Exploring Early Database Models

Before the advent of databases, the only way to store data was from unrelated files. Programmers had to go to great lengths to extract the data, and their programs had to perform complex parsing and relating.

Languages such as Perl, with its powerful regular expressions ideal for processing text, have made the job a lot easier than before; however, accessing data from files is still a challenging task. Without a standard way to access data, systems are more prone to errors, are slower to develop, and are more difficult to maintain. Data redundancy (where data is duplicated unnecessarily) and poor data integrity (where data is not changed in all the necessary locations, leading to wrong or outdated data being supplied) are frequent consequences of the file access method of data storage. For these reasons, database management systems (DBMSs) were developed to provide a standard and reliable way to access and update data. They provide an intermediary layer between the application and the data, and the programmer is able to concentrate on developing the application, rather than worrying about data access issues.

A database model is a logical model concerned with how the data is represented. Instead of database designers worrying about the physical storage of the data, the database model allows them to look at a higher, or more conceptual, level, reducing the gap between the real-world problem for which the application is being developed and the technical implementation.

There are a number of database models. First you'll learn about two common models, the hierarchical database model and the network database model. Then you'll investigate the one that MySQL (along with most modern DBMSs) uses, the relational model.

Understanding the Hierarchical Database Model

The earliest model was the hierarchical database model, resembling an upside-down tree. Files are related in a parent-child manner, with each parent capable of relating to more than one child, but each child only being related to one parent. Most of you will be familiar with this kind of structure—it's the way most filesystems work. There is usually a root, or top-level, directory that contains various other directories and files. Each subdirectory can then contain more files and directories, and so on. Each file or directory can only exist in one directory itself—it only has one parent. As you can see in Figure 7.1, A1 is the root directory, and its children are B1 and B2. B1 is a parent to C1, C2, and C3, which in turn has children of its own.

click to expand
Figure 7.1: The hierarchical database model

This model, although being a vast improvement on dealing with unrelated files, has some serious disadvantages. It represents one-to-many relationships well (one parent has many children; for example, one company branch has many employees), but it has problems with many-to-many relationships. Relationships such as that between a product file and an orders file are difficult to implement in a hierarchical model. Specifically, an order can contain many products, and a product can appear in many orders. Also, the hierarchical model is not flexible because adding new relationships can result in wholesale changes to the existing structure, which in turn means all existing applications need to change as well. This is not fun when someone has forgotten a file type and wants to add it to the structure shortly before the project is due to launch!

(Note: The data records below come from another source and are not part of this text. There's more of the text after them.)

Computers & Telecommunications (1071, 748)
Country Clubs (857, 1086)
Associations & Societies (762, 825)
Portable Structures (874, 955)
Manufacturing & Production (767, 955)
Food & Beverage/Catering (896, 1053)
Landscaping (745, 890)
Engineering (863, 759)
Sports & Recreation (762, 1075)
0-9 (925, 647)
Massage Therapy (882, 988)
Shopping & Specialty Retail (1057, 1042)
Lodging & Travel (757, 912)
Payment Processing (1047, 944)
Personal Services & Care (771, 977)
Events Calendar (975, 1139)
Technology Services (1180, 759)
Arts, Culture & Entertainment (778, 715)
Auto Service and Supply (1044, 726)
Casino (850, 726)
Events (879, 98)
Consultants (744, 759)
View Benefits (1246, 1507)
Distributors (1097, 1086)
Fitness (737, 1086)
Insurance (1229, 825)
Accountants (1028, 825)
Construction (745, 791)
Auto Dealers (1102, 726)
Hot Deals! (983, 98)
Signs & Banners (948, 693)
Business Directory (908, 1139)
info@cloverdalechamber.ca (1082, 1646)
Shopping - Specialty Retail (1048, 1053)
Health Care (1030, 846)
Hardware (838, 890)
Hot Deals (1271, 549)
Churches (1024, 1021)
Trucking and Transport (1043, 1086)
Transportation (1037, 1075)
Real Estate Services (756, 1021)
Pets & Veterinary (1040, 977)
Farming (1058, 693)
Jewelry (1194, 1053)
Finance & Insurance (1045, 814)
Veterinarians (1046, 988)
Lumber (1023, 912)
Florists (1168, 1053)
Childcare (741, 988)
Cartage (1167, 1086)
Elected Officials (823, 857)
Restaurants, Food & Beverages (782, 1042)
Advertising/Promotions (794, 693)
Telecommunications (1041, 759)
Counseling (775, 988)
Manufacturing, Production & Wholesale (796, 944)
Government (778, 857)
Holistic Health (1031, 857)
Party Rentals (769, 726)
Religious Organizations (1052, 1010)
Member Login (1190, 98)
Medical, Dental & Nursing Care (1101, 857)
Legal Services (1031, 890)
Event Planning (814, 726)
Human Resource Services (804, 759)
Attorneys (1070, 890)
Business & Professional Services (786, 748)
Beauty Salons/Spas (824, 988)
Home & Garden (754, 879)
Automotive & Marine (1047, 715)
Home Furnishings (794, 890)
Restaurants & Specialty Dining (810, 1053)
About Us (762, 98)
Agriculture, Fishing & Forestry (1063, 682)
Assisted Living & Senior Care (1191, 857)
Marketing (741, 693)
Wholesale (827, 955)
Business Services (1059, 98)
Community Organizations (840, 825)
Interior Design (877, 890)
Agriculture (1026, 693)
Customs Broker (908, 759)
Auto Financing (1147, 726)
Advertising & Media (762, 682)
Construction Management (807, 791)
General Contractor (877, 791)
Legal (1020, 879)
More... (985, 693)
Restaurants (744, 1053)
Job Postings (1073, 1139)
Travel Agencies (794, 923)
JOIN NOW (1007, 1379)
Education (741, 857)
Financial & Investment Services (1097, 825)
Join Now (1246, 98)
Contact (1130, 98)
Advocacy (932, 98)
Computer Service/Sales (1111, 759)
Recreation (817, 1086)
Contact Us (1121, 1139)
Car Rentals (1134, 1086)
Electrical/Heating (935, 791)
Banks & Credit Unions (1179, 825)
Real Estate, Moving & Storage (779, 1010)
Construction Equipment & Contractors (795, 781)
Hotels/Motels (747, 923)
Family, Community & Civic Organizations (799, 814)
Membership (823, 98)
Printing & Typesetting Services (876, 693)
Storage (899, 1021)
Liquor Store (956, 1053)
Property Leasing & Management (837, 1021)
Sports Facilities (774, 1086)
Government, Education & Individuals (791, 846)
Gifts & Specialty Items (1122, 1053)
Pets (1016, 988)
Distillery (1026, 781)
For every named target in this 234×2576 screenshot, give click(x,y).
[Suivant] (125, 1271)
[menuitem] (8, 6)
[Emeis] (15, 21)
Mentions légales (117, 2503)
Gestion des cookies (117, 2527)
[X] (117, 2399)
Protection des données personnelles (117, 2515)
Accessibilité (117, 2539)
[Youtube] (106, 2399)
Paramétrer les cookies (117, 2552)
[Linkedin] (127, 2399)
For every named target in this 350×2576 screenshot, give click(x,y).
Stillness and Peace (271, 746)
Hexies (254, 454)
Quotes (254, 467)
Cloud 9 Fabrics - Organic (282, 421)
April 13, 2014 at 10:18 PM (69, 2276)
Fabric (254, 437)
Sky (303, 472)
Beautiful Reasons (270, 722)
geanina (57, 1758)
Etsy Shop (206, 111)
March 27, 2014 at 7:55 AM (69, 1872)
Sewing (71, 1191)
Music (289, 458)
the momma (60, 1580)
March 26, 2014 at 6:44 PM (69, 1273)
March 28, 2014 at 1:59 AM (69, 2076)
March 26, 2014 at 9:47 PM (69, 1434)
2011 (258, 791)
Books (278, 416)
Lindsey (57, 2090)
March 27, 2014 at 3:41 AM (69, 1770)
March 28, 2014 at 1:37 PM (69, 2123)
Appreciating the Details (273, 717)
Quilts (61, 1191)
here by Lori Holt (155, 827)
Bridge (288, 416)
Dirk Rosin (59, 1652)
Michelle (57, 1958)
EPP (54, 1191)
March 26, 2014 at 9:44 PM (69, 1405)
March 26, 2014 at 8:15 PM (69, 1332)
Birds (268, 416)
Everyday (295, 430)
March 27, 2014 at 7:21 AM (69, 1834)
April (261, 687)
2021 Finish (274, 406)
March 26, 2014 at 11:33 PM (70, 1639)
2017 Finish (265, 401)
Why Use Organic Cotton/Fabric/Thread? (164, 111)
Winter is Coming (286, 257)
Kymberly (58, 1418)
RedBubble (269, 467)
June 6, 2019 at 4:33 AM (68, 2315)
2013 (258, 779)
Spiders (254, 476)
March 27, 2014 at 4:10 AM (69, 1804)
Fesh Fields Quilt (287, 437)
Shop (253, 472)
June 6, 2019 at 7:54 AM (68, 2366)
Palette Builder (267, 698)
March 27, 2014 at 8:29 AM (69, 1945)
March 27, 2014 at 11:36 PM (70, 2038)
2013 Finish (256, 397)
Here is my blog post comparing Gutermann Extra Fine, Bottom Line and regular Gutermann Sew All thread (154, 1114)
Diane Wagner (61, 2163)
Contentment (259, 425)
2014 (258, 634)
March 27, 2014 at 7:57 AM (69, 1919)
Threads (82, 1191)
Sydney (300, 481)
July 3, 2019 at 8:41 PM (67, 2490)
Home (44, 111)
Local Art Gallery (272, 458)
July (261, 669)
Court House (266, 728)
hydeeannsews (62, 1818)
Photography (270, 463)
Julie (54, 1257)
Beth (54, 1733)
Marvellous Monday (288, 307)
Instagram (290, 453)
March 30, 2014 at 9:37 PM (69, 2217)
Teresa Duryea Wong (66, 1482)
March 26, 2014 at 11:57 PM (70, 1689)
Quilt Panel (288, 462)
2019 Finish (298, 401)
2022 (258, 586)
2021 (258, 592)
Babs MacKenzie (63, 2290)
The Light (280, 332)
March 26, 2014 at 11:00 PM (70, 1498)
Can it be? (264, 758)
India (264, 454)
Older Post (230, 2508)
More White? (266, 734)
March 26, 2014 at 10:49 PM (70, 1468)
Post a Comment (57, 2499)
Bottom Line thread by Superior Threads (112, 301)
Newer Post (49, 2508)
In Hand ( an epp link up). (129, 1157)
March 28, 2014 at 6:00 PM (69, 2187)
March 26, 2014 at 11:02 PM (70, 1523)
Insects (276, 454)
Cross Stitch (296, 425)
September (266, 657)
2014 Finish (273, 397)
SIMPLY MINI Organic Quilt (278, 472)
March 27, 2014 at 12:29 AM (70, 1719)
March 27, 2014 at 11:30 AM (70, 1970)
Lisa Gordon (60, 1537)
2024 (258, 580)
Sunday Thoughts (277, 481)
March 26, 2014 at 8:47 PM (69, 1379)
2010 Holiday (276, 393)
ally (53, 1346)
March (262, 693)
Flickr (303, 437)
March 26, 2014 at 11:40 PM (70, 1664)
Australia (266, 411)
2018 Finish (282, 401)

Developing the applications is complex also because the programmer needs to know the data structure well in order to traverse the model to access the needed data. As you've seen in the earlier chapters, when accessing data from two related tables, you only need to know the fields you require from those two tables. In the hierarchical model, you'd need to know the entire chain between the two. For example, to relate data from A1 and D4, you'd need to take the route: A1, B1, C3, and D4.

Understanding the Network Database Model

The network database model was a progression from the hierarchical database model and was designed to solve some of that model's problems, specifically the lack of flexibility. Instead of only allowing each child to have one parent, this model allows each child to have multiple parents (it calls the children members and the parents owners). It addresses the need to model more complex relationships, such as the orders/parts many-to-many relationship mentioned earlier. As you can see in Figure 7.2, A1 has two members, B1 and B2. B1 is the owner of C1, C2, C3, and C4. However, in this model, C4 has two owners, B1 and B2.

click to expand
Figure 7.2: The network database model

Of course, this model has its problems, or everyone would still be using it. It is more difficult to implement and maintain, and, although more flexible than the hierarchical model, it still has flexibility problems. Not all relations can be satisfied by assigning another owner, and the programmer still has to understand the data structures well in order to make the model efficient.